Five Minutes of Love in Argentina: Peronist Romance in Nené Cascallar’s Radio and Print Columns, 1948–49

Thursday, January 3, 2013: 3:50 PM
La Galerie 6 (New Orleans Marriott)
Christine T. Ehrick, University of Louisville
Many Argentine fans and media scholars know Nené Cascallar as a groundbreaking writer of the telenovela (television melodrama). Less known are Cascallar’s radio and print columns, the hallmark of what has been termed her “psychological approach” to women’s radio in the 1940s. In 1944 Cascallar began to write “microprograms,” five-minute on-air advice columns telling women how to be better wives and mothers. Within a few years, however, the political climate and Cascallar’s writing underwent significant changes. The microprograms became stylized dramas with recurring characters. The political overtones of her writing became more overt as well; while not formally affiliated with the regime, Cascallar’s writing by this point was in alignment with Peronist ideals of duty and self-sacrifice. At the same time, the middle-class woman’s print magazine Vosotras began running a Cascallar column, “Five Minutes of Love,” bringing together two (seemingly contradictory) Cascallar themes: eroticized fantasy and self-denial.

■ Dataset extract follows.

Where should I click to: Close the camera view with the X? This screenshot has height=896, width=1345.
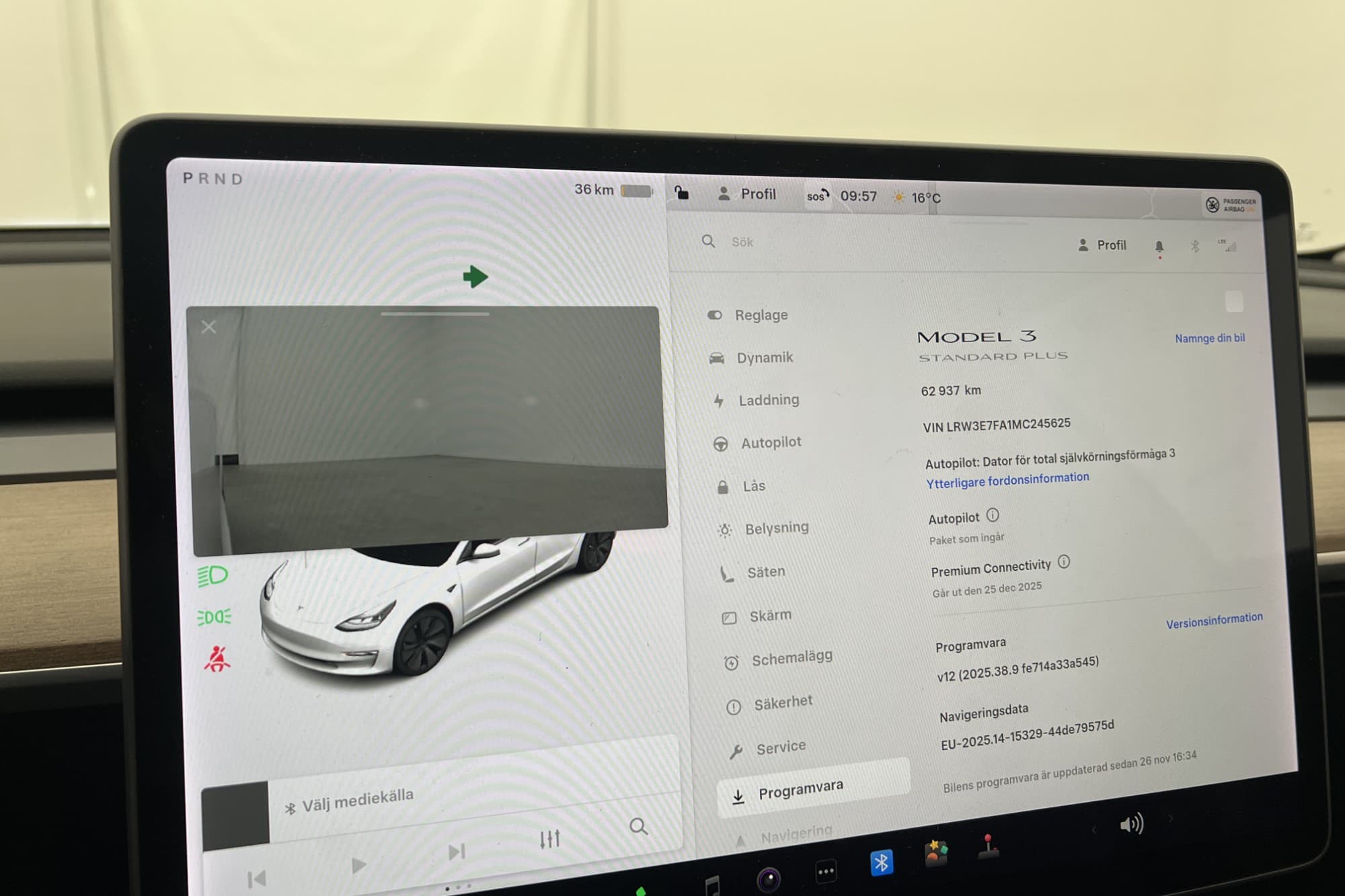[x=208, y=327]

This paper will situate the history of Cascallar’s microprograms within the larger history of women and radio broadcasting in Argentina and beyond. Radio offered limited, but significant, opportunities for women to speak “en cátedra”: a term which referred to the authoritative speech of a professor or priest. As a whole Cascallar’s radio columns speak to the ways in which women’s radio voices, in the words of film scholar Britta Sjogren, “spoke the feminine and the patriarchal simultaneously.”

Focusing on the years 1948-1949, this paper provides important insight into the cultural aesthetics of women’s media during the Peronist years, and the ways in which romantic media genres were reoriented in tune with Peronist ideals. The ultimate Peronist romance, of course, was that of President Juan Perón and his wife “Evita.”  Juxtaposing Cascallar’s fictions with Evita’s speeches and writings sheds new light on the ways gender and class discourses were wielded within the Peronist soundscape.